You can just regenerate all the affected files in a preparatory commit and rebase the patch.

jsji added a subscriber: amyk.Jun 20 2019, 2:18 PM

@amyk FYI, does this cover all the cases you want to do https://reviews.llvm.org/D51750 ?

nemanjai marked an inline comment as done.Jun 20 2019, 6:23 PM
nemanjai added inline comments.
test/CodeGen/PowerPC/power9-moves-and-splats.ll
15

Ah, yeah. That's a good idea. I don't know why I didn't think of that. I'll definitely do that next time I see this issue.

amyk added a comment.Jun 26 2019, 7:14 AM

Thanks @jsji for letting me know, and thanks @nemanjai for the handling of the load and splats!

I think this mostly looks good to me. I'm curious though, we also have test/CodeGen/PowerPC/load-v4i8-improved.ll that has a load->shift/permute->splat case. Could this patch be extended to cover this?

That test case is as follows:

define <16 x i8> @test(i32* %s, i32* %t) {
; CHECK-LE-LABEL: test:
; CHECK-LE:       # %bb.0: # %entry
; CHECK-LE-NEXT:    lfiwzx f0, 0, r3
; CHECK-LE-NEXT:    xxpermdi vs0, f0, f0, 2
; CHECK-LE-NEXT:    xxspltw v2, vs0, 3
; CHECK-LE-NEXT:    blr

; CHECK-LABEL: test:
; CHECK:       # %bb.0: # %entry
; CHECK-NEXT:    lfiwzx f0, 0, r3
; CHECK-NEXT:    xxsldwi vs0, f0, f0, 1
; CHECK-NEXT:    xxspltw v2, vs0, 0
; CHECK-NEXT:    blr
entry:
  %0 = bitcast i32* %s to <4 x i8>*
  %1 = load <4 x i8>, <4 x i8>* %0, align 4
  %2 = shufflevector <4 x i8> %1, <4 x i8> undef, <16 x i32> <i32 0, i32 1, i32 2, i32 3, i32 0, i32 1, i32 2, i32 3, i32 0, i32 1, i32 2, i32 3, i32 0, i32 1, i32 2, i32 3>
  ret <16 x i8> %2
}

Thanks @jsji for letting me know, and thanks @nemanjai for the handling of the load and splats!

I think this mostly looks good to me. I'm curious though, we also have test/CodeGen/PowerPC/load-v4i8-improved.ll that has a load->shift/permute->splat case. Could this patch be extended to cover this?

This is an excellent point Amy. We should handle the shuffle case as well as that will probably come up quite a bit.

nemanjai updated this revision to Diff 207380.Jul 1 2019, 11:05 AM

Updated to handle the load->shuffle pattern in addition to the load->build_vector pattern.

nemanjai updated this revision to Diff 207385.Jul 1 2019, 11:36 AM

Missed some code cleanup on the last upload.

@jsji @amyk Do you guys have any further comments regarding this?

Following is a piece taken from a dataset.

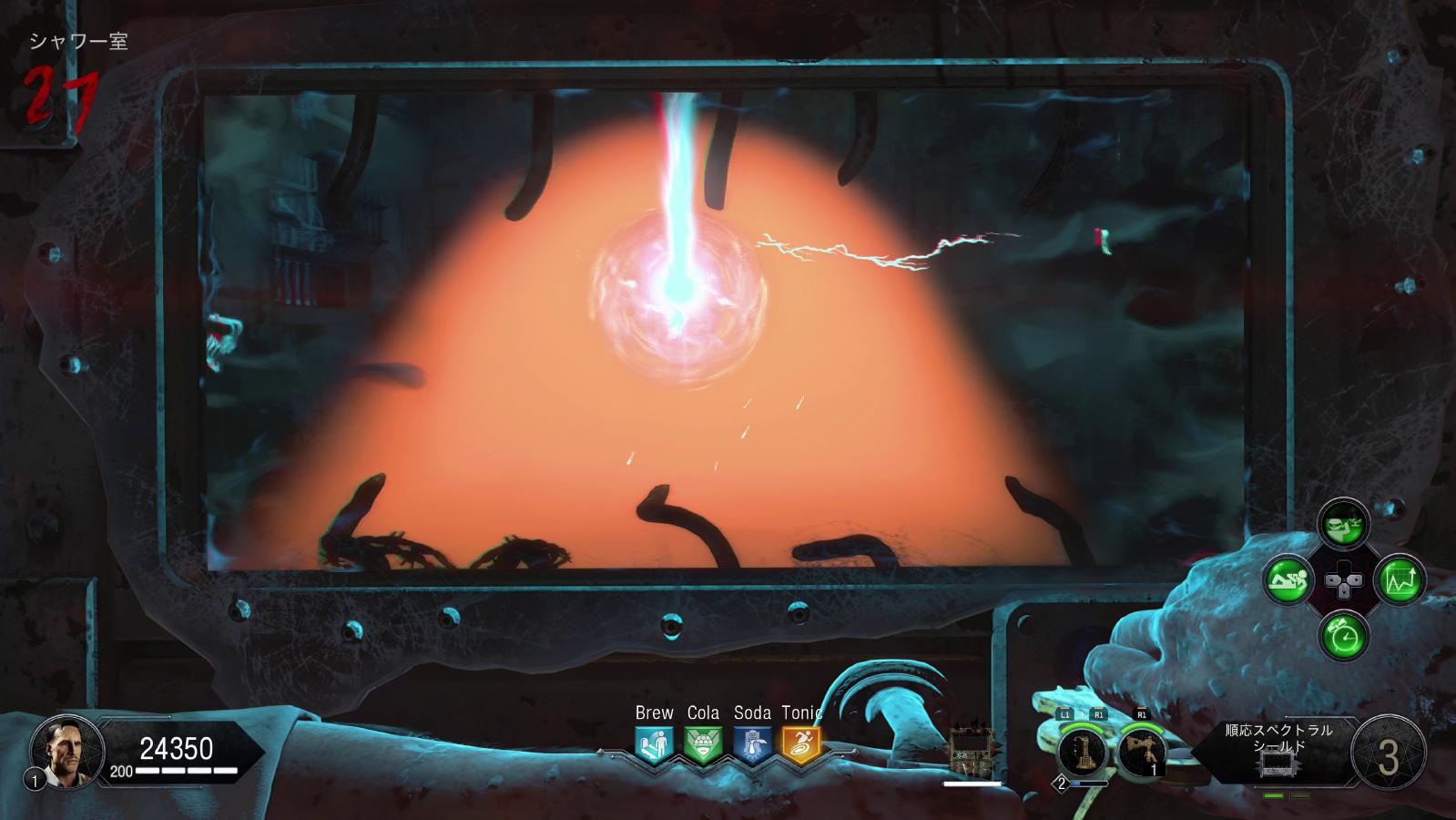Select the spectral shield weapon panel

point(1278,751)
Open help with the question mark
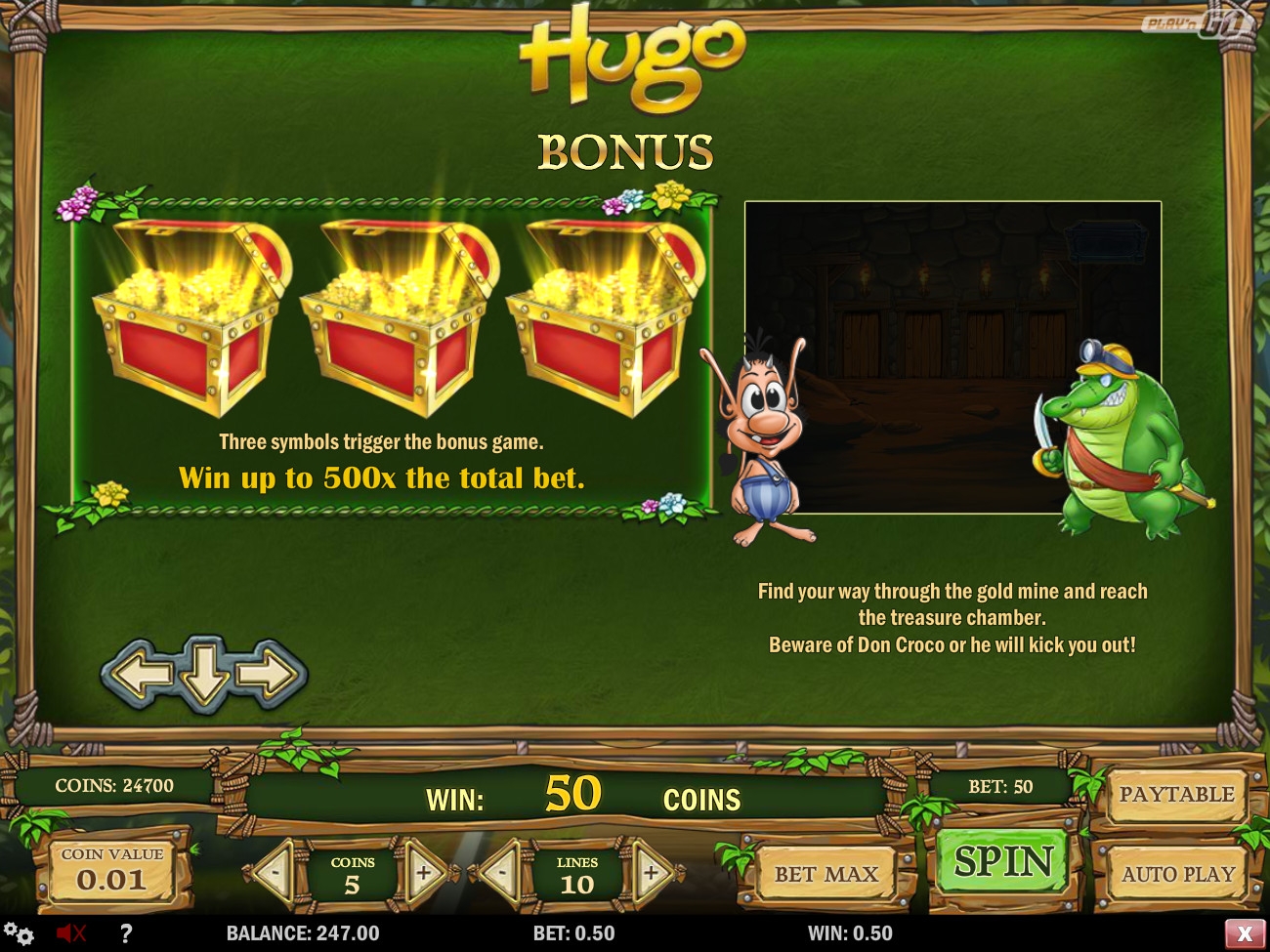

jsji requested changes to this revision.Jul 8 2019, 2:45 PM

Some comments, but request changes as you will at least need to rebase to pick up non-relevant testcase update in https://reviews.llvm.org/rL365330.

lib/Target/PowerPC/PPCISelLowering.cpp
1781

Looks like you are repurposing this function: instead of using it just for 'VSPLT/VSPLTH/VSPLTW' , use it for lxvdsx as well.
I don't think it is a great idea to just update the assert here.

We should either rename the function, or re-structure the code to two different functions, in another NFC patch?

8090

We can't support indexed load as well, and we are also trying to return the InputLoad,
so maybe something like getNormalLoadInput and add comments about returning true for success?

8094

Any other ISDs we can/should peek through? How about ANY_EXTEND_VECTOR_INREG/EXTRACT_SUBVECTOR?

8098

Why not just LD->isNormalLoad()?

8217

Do we need to check hasOneUse here as well?

8735

Similar to isSplatShuffleMask, we are repurposing getVSPLTImmediate as well, VSPLT* has only 3 forms (1/2/4), we should either rename this function, or use another wrapper.

lib/Target/PowerPC/PPCISelLowering.h
454

This ISD has chain, please update the comments to describe it.

lib/Target/PowerPC/PPCInstrVSX.td
62

Why SDTCisSameAS<0,1>? Shouldn't it be SDTCisPtrTy<1>?

test/CodeGen/PowerPC/load-and-splat.ll
4

Any specific reason that we want to use powerpc64 instead of powerpc64le for pwr9?

test/CodeGen/PowerPC/power9-moves-and-splats.ll
15

I have committed https://reviews.llvm.org/rL365330 to include the new ';', you patch should auto-merge when you rebase.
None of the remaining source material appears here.